Earnings from continuing operations for the fourth quarter of fiscal 2012 increased 37.0 percent to $10.5 million, or $0.46 per diluted share, compared to $7.7 million, or $0.34 per diluted share last year. The Company’s fourth quarter of fiscal 2012 earnings from continuing operations benefited $1.4 million after tax due to the extra week of sales. The fourth quarter of fiscal 2011 included an after tax charge associated with restructuring costs. Excluding these items, fourth quarter earnings from continuing operations would have increased 16.7 percent to $9.1 million, or $0.40 per diluted share, compared to $7.8 million, or $0.34 per diluted share, in fourth quarter last year.
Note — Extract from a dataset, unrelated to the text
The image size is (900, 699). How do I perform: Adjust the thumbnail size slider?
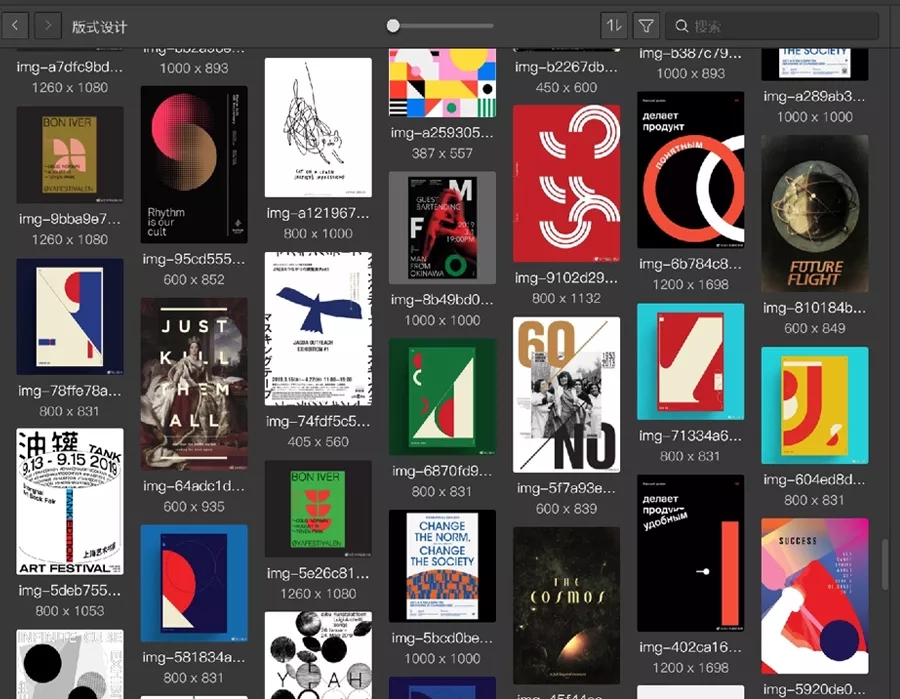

In addition to the impact of the 53rd week, the Company anticipates the fourth quarter of fiscal 2013 will be negatively impacted by $0.05 to $0.06 per diluted share as a result of the net effect of favorable items realized in the fourth quarter of fiscal 2012 that will not continue in fiscal 2013. These items predominately relate to the LIFO credit realized in the quarter due to lower than anticipated inventory levels, favorable incentive compensation expenses and favorable occupancy costs.

Distribution Segment

Fourth quarter net sales for the distribution segment increased 9.1 percent to $271.6 million from $248.9 million in the year-ago period due principally to the extra week of sales.
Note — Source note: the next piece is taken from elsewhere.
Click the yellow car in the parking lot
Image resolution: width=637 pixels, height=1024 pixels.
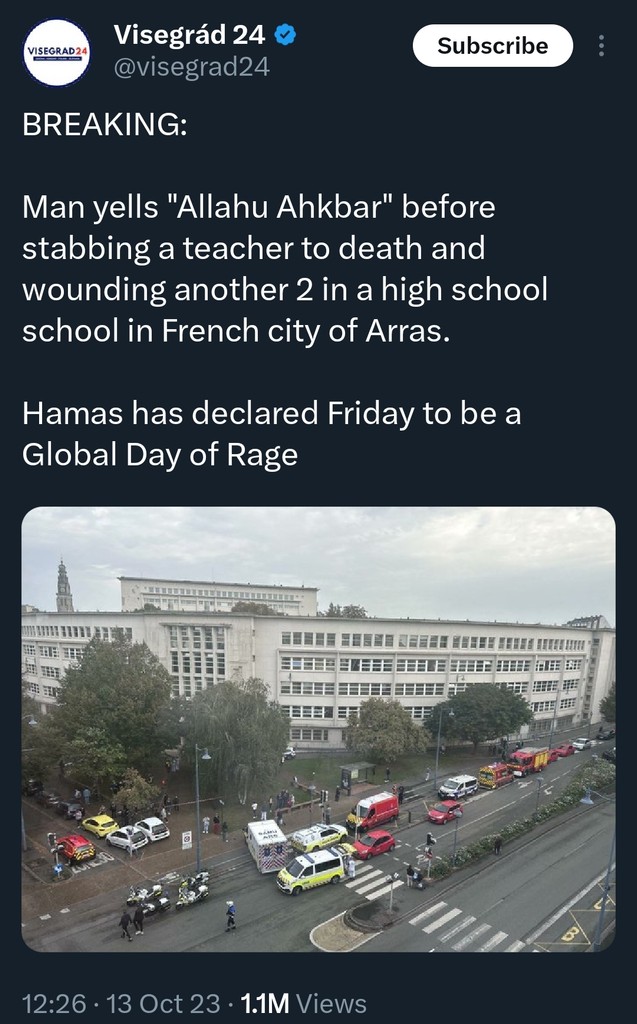click(x=99, y=825)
Fourth quarter fiscal 2012 operating earnings for the distribution segment increased 24.5 percent to $17.3 million compared to $13.9 million in the same period last year. The operating earnings increase is principally due to an improvement in incentive compensation expense due to the timing of the quarterly provision versus last year as previously communicated, the impact of the 53rd week and a LIFO credit due to a lower inventory position at the end of the quarter, partially offset by higher health care and benefit costs.

Retail Segment

Fourth quarter net sales for the retail segment increased 6.4 percent to $343.1 million compared to $322.6 million in the same period last year. The higher sales were due to the extra week of sales, increased fuel retail selling prices and increased fuel volume, partially offset by a decline in comparable store sales, excluding fuel, of 3.0 percent. For the purpose of reporting comparable store sales, the Company used 13-week quarters. This comparable store sales decline was in line with the Company’s prior guidance and expectations as a result of cycling the YES loyalty program launch at VG’s in the prior year’s fourth quarter, the shift in the New Year’s holiday and unseasonably warm weather. The Company estimates that these items negatively impacted the Company’s comparable store sales run rate by up to 2.0 percent.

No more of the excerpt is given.